Instructions for the task: Lines from the one holding "Viewport: 1400px width, 558px height." through the end of the entries, inclusive, form the whole output; reproduce them exactly and omit pictures.

[Pixel coordinate grounding data]
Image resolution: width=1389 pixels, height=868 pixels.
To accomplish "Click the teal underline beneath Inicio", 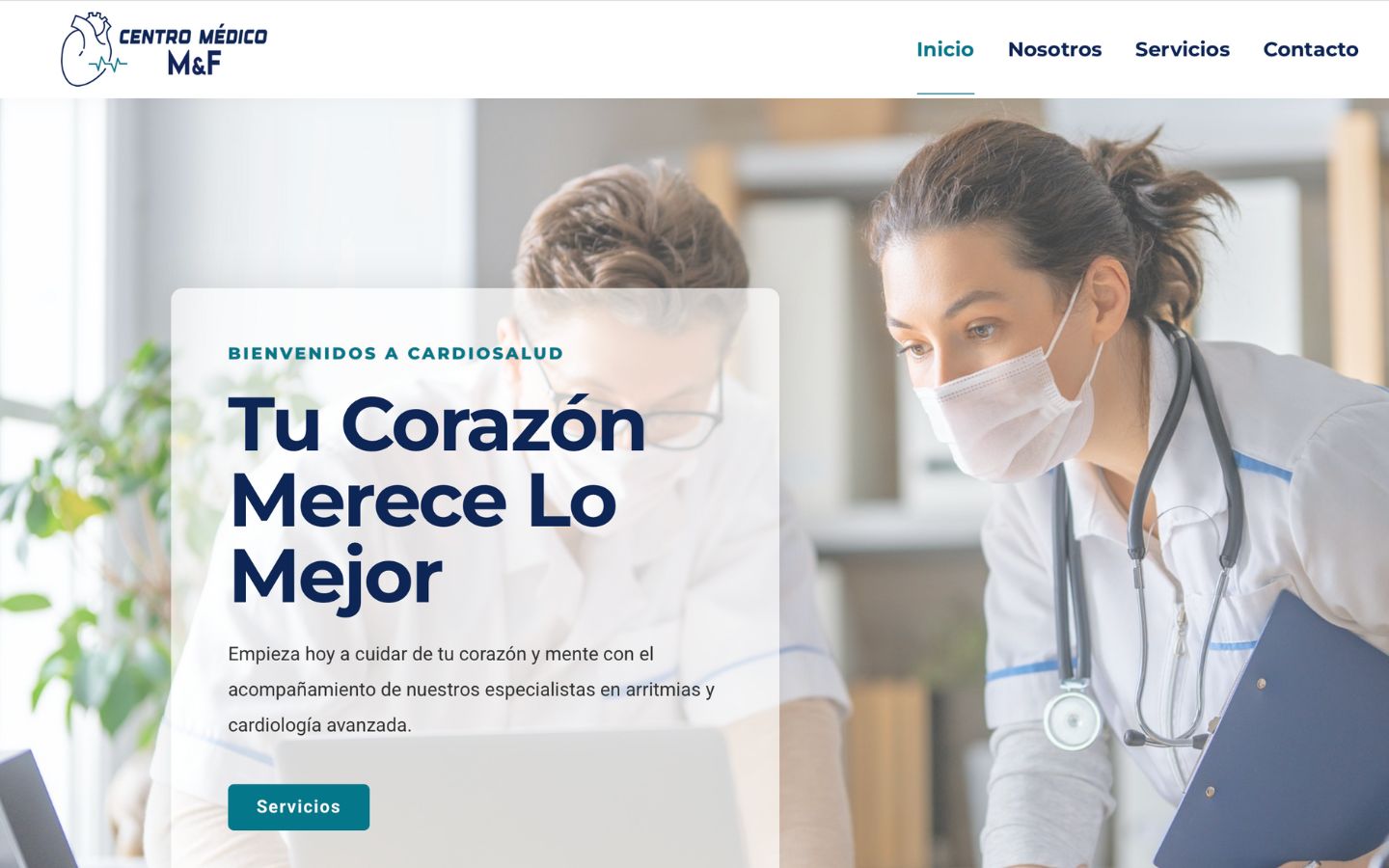I will [x=944, y=94].
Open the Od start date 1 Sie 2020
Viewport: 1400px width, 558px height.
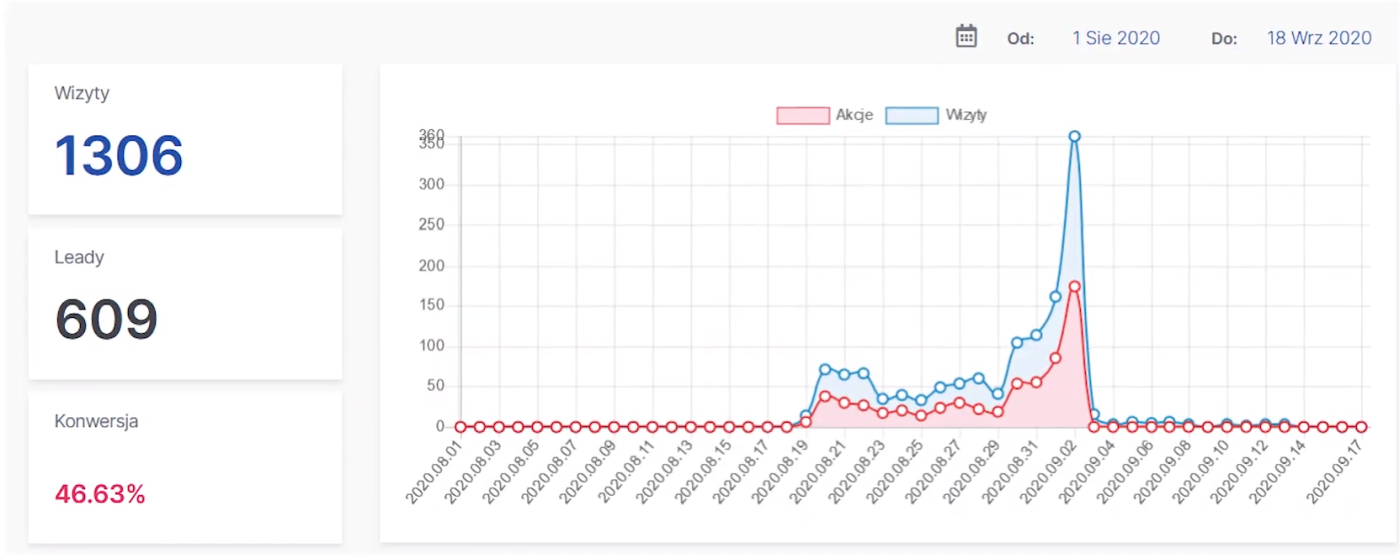coord(1116,38)
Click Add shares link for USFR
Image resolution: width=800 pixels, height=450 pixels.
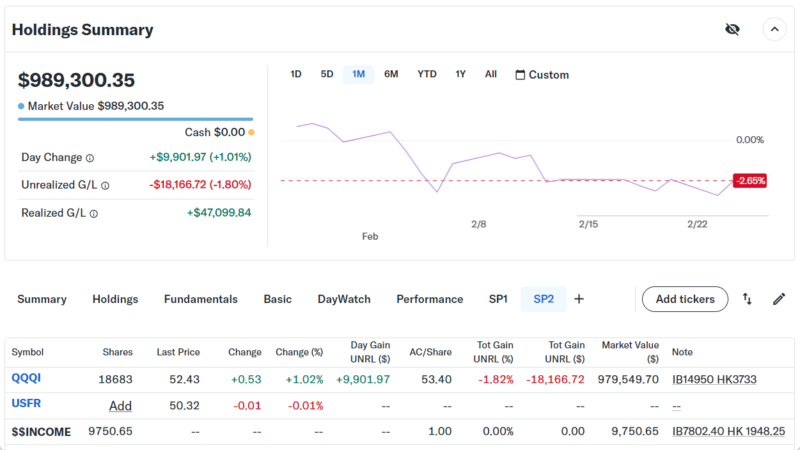(120, 406)
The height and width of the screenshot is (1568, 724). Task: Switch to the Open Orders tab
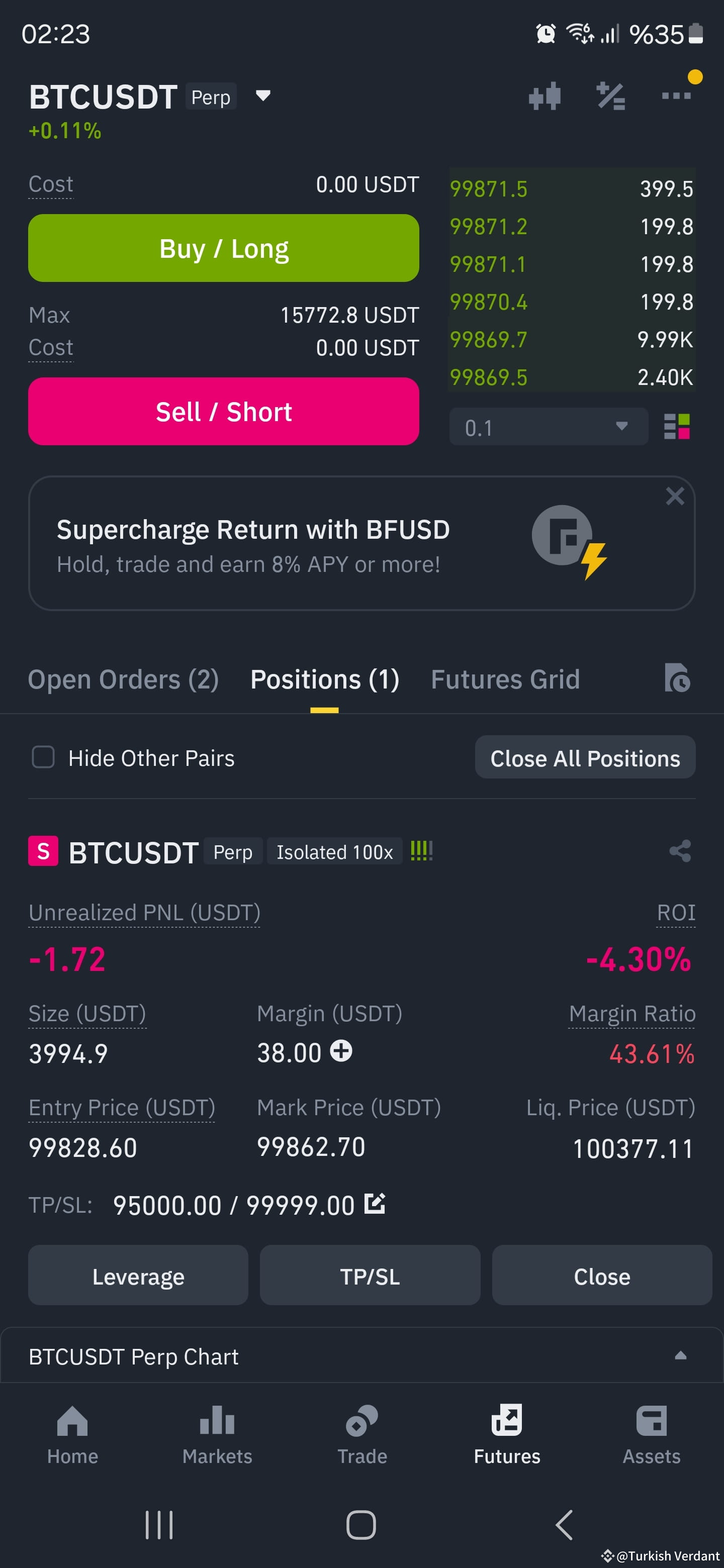(x=123, y=678)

Solution for this task:
Viewport: 1400px width, 558px height.
coord(1116,38)
Click Add shares link for USFR
Image resolution: width=800 pixels, height=450 pixels.
(120, 406)
The height and width of the screenshot is (1568, 724). Task: Switch to the Open Orders tab
(x=123, y=678)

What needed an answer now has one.